借金(債務)がある場合 「相続放棄」をすれば債務の支払いはしなくてよくなります|相続・遺言の法律相談

弁護士 長野真一郎

Q 自営業をしていたAさんの夫が先日死亡しました。仕事上の多額の借金があると思われましたが、Aさんには詳しいことは分かりません。家族は妻のAさんと子2人です。どうしたらいいでしょうか。

A 親族が多額の借金(債務)をかかえて死亡した場合、その財産と一緒に借金(債務)も相続人(この場合は妻と子2人)が引き継ぐのが原則です。このような場合は、財産の額と債務の額を比較して、対応する必要があります。
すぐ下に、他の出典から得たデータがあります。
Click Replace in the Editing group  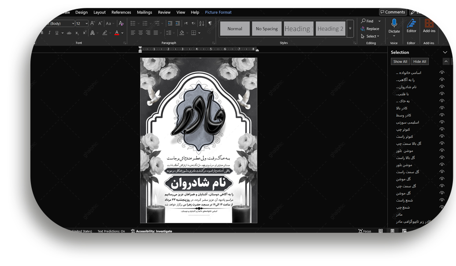pos(370,29)
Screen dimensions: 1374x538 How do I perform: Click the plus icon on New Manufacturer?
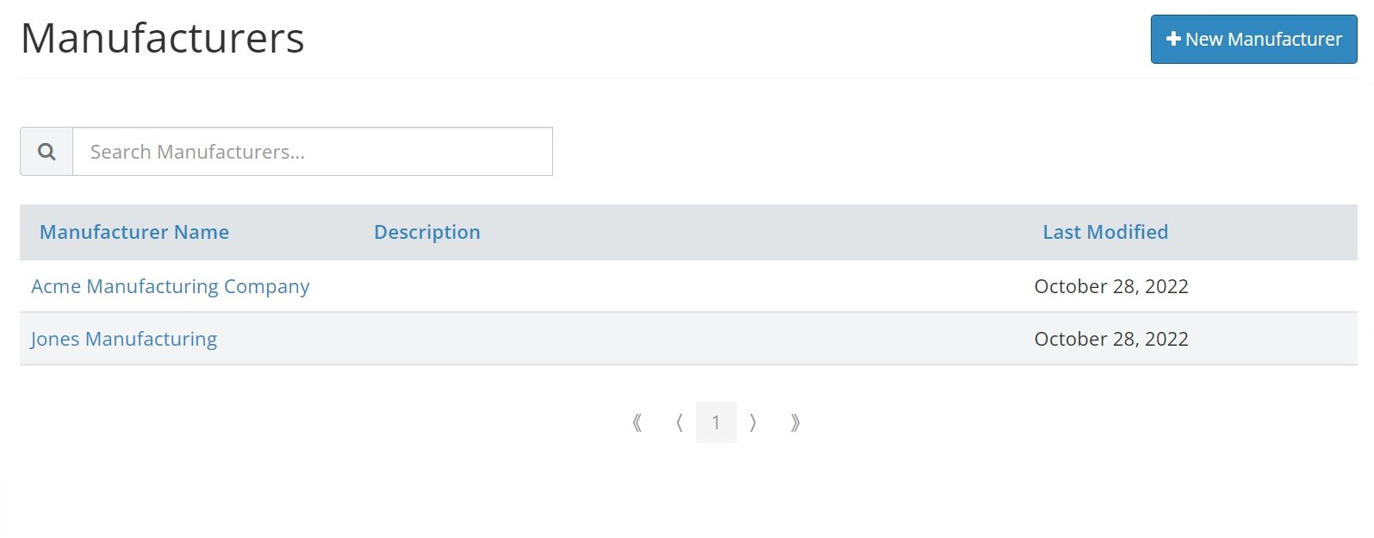point(1172,39)
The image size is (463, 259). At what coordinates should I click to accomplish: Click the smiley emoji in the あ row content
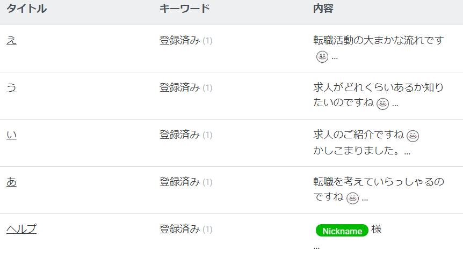pyautogui.click(x=352, y=198)
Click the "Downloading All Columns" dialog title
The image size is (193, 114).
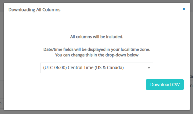(x=34, y=10)
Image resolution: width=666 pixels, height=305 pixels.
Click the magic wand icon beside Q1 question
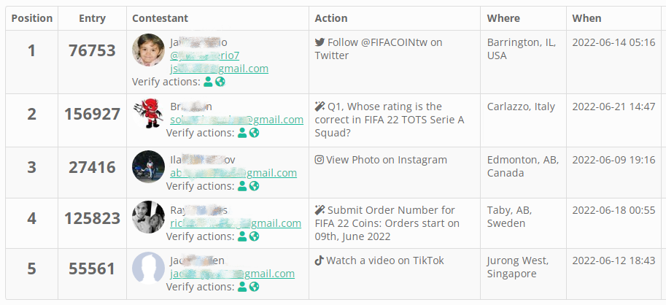click(x=320, y=107)
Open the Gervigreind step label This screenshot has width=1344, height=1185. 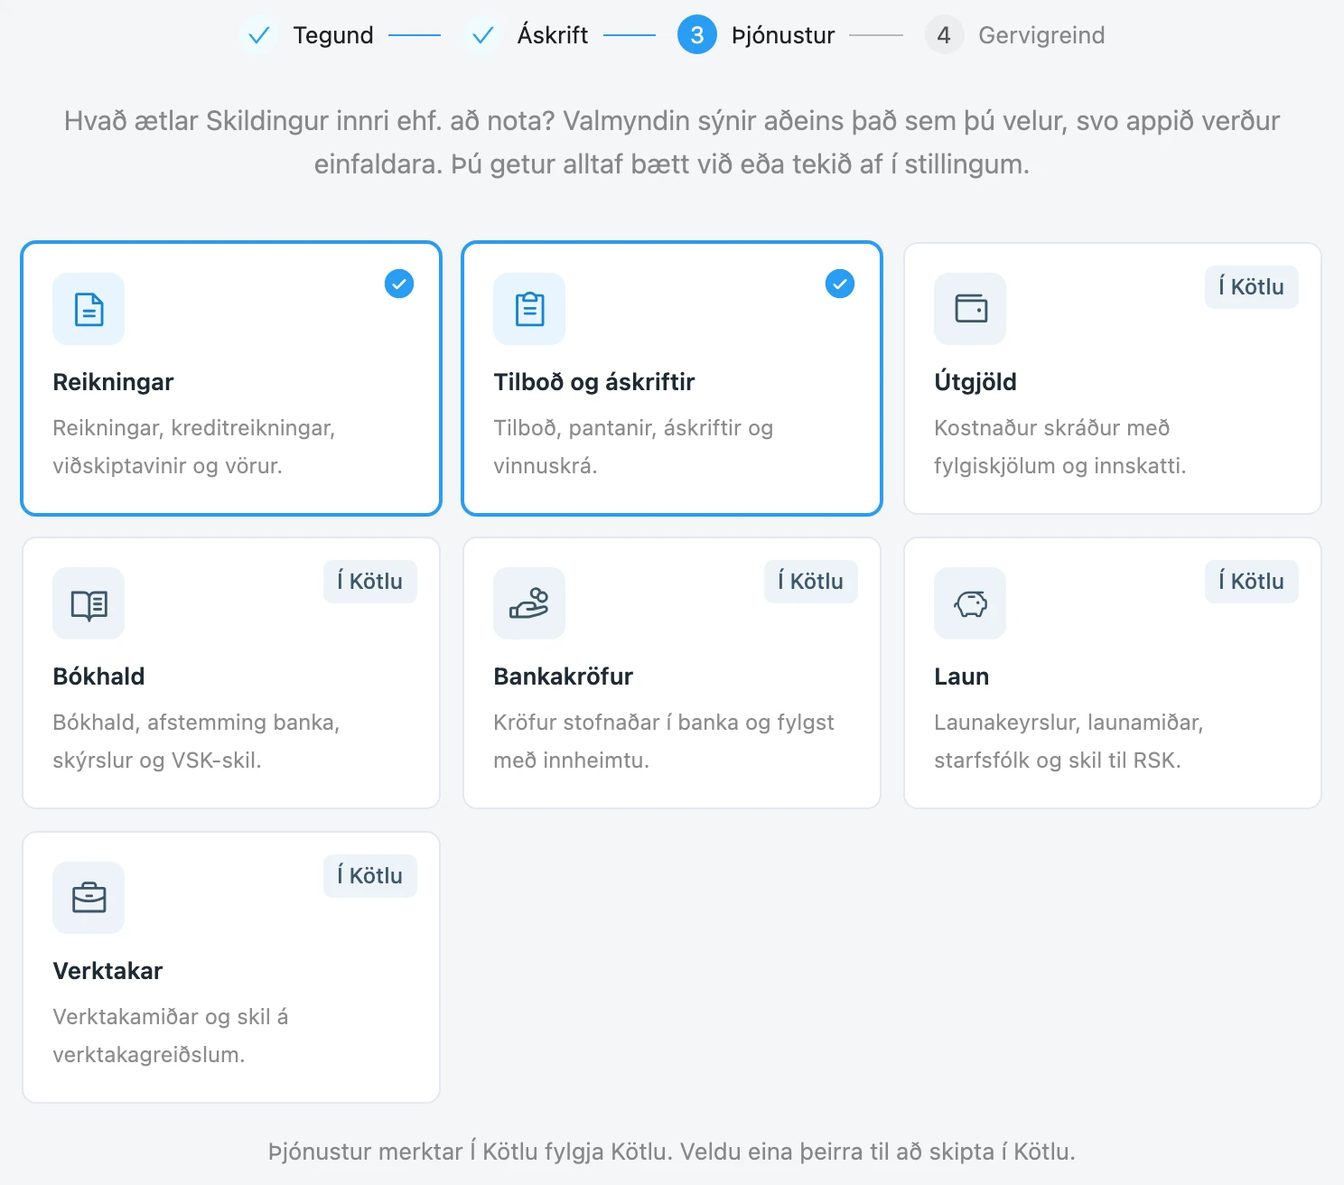point(1041,35)
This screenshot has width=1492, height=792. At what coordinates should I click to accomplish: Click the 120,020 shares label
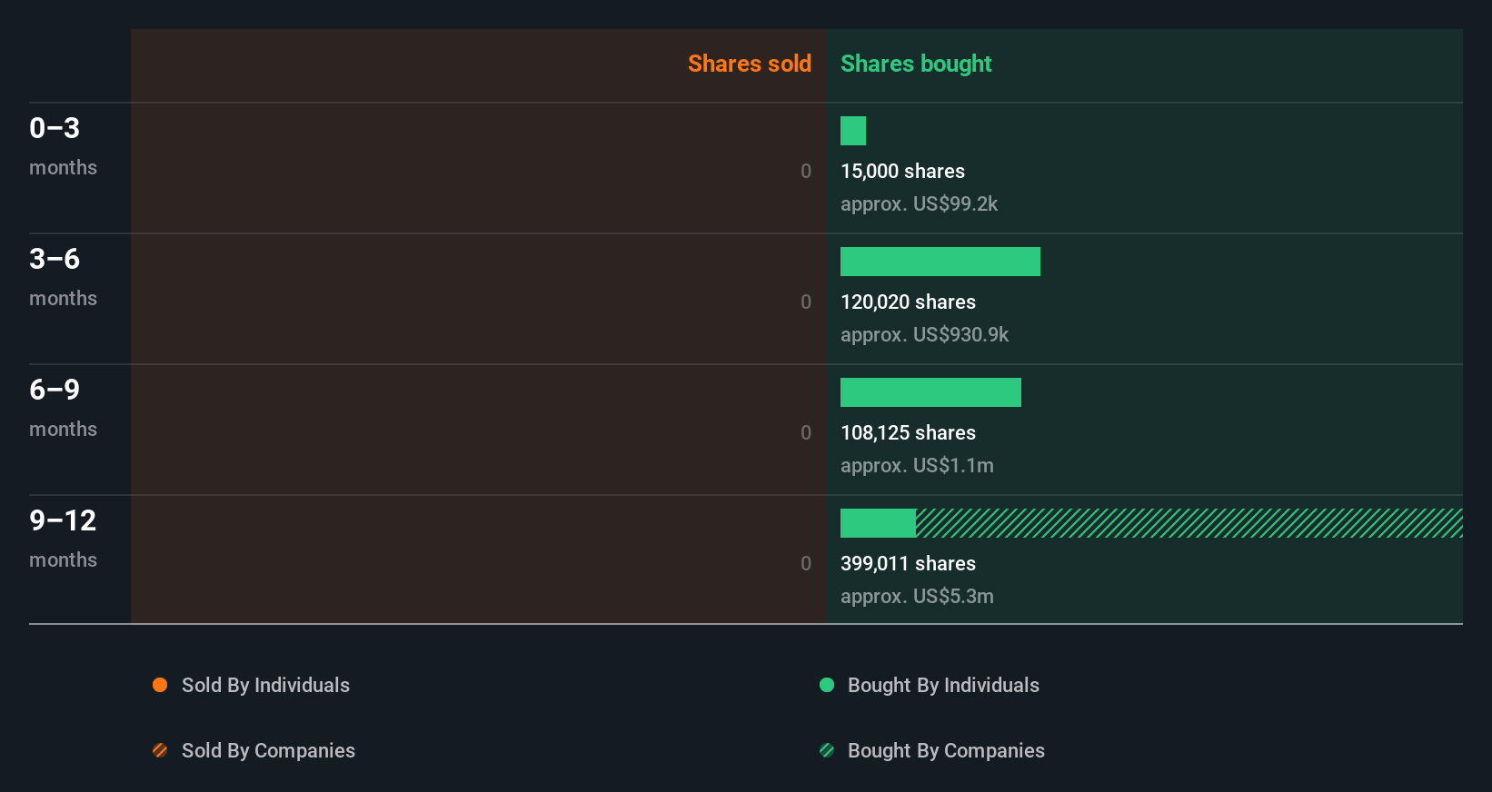pos(908,302)

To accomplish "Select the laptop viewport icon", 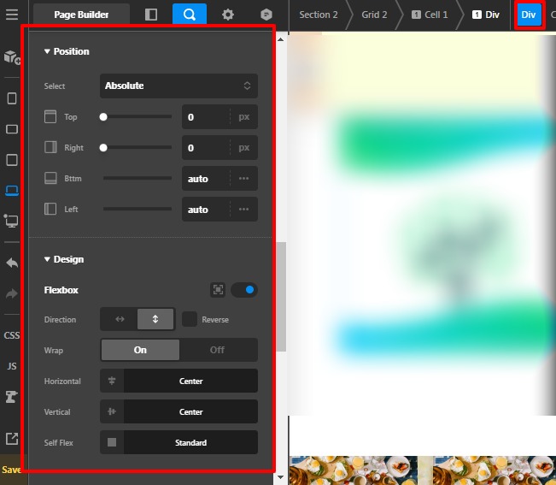I will point(12,191).
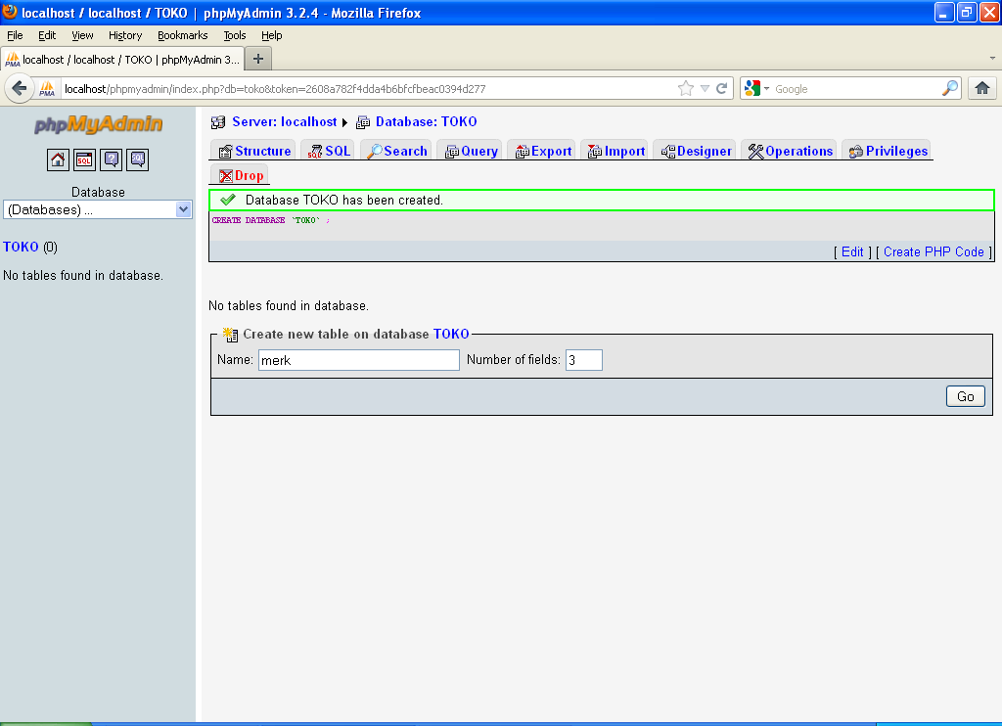1002x726 pixels.
Task: Open phpMyAdmin home via the house icon
Action: point(58,159)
注意しなければいけないこととしては次のようなことがあります。

  • 相続放棄、熟慮期間延長、限定承認の手続きは、原則は死亡後3ヵ月以内に、家庭裁判所に申し立てます。
  • 例えば遺産の自宅などを先に自己名義で相続登記したり売却処分した場合は、後で債務が多いからといって相続放棄をすることはできなくなります(債務と財産は一緒に相続するかどうかを決めるのが法の定めです)。
  • 死亡時には財産も債務もないと思っていたが、死亡後3ヵ月以上経ってから、多額の請求書がきて債務のあることが分かった場合には、相続放棄は、請求書を受け取った時から3ヵ月以内であれば手続きは可能です。
  • 生命保険の受取人が妻や子に指定されている場合は、生命保険金の受け取りは相続によるのでなく保険契約によるので、相続放棄をしても生命保険金は受け取ることが可能です。
  • 限定承認は、相続人全員で行う手続ですので、Aさんと子2人が一緒に申し出る必要があります。

このように債務がある場合の相続をするかどうかは、あやふやな知識で行うと後で後悔することがあります。弁護士は事情に応じた対応をアドバイスします。